ペン先は15号というパイロットの万年筆の中では一番の大型で、今まで使ったことがありませんでした。
カスタム845の場合は18K製です。
軸そのものと同じようにシュッとして長い。
手に伝わる「ペン先の長さ」が特徴的で面白いのです!
ペリカンやモンブランの大型軸では感じないのは、横幅も有るからなのかな…
今回は細字を選びました。
現在個人的流行の真っ最中であるEFペン先が存在していたら、
きっとそちらを狙っていたかもしれません。
(しかしあいにく845のラインナップはBB/B/M/F字の4種類。)
太軸には太めの線幅を合わてこそ というようなことはよく聞きますが、この845の場合は細字でもアンバランスさは全く感じないスマートなデザインだと思います。
細字向けの大型軸!と言ってもいいくらい。
私にはとても実用的に使っていけそうです。
値段が値段なのでAmazon買いは勇気が要りましたが、ペン先のコンディションは大変良く、ラッキーでした。
(愛用者による素敵なレビューも多かったので、あらためて所有満足度高まりました。是非読んで欲しい…)
フローも良いので細字でもインク色がよく映えて、書き味に微塵も不満無し。

ねっちりと紙に沿う、丸くマイルドな感じはいかにもパイロットのペン先の特徴でもあり、
こんなにスルスル滑らかなのは18Kペン先だから? などと素人考えで浮かれたり。
「やわらかい」とか「しなる」とまでは思わないんですよ。
しかし、僅かにふわんと弾む、吸い付くような書き心地がとても上品です。
ああ良いな。

ちなみに、布張りの箱はなかなか立派でした。
(内部もフサフサ!高級ハムとか洋酒が入ってそうな…)
それ以上にうおぉと思ったのは同梱品で、つまみ含めた上半分のパーツが黒色のcon-70です。
あまりのお揃いぶりに、845専用デザインなのかしら!
とわくわくしたのですが、調べてみるとこの黒つまみバージョンは海外で普通に売っているパーツ配色なのだそう。
これも大事に使わなければ。
・・・と言いつつ、青インクのカートリッジが手元にたくさんあるのでいまだ出番がありません。
(パイロットの青、色彩雫が束になってかかってきても私は一番好き。
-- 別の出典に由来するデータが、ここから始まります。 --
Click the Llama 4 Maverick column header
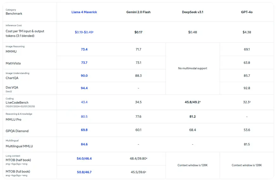 (x=84, y=12)
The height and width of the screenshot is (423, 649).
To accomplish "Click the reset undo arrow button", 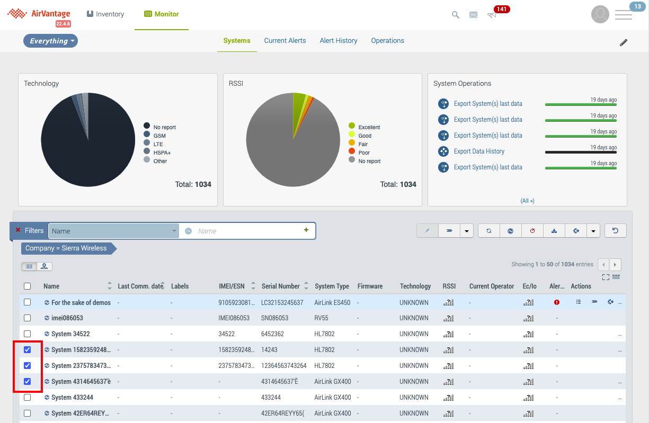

)

それにしても、一番ありがちとも言える黒 – 金な配色の万年筆(しかも国産メーカー品)の見かけに、ここまで惚れ惚れとしたのは初めてかもしれません。
2つの色の深みがとても素敵なんですよ。
このカスタム845は、恒例の「世界の万年筆展」などを機会に何度か青や緑といった違う漆色の軸でも限定発売されているようで、これまたずいぶん気になるなぁ。
現在も手に入るのは、アサヒヤ紙文具店さんで販売中の朱漆軸です。
今回の買い物でも正直かなり迷いました。
こちらでは、ウェーバリーやフォルカンといったペン先で手に入るのも大変に魅力ですよね。

↑ カスタム742で使ってます。好きなペン先です。
というわけで、カスタム845、予想以上に素晴らしい万年筆でした。
中字なども味わってみたいけれど、それを考え始めるともう「沼」なので(涙)。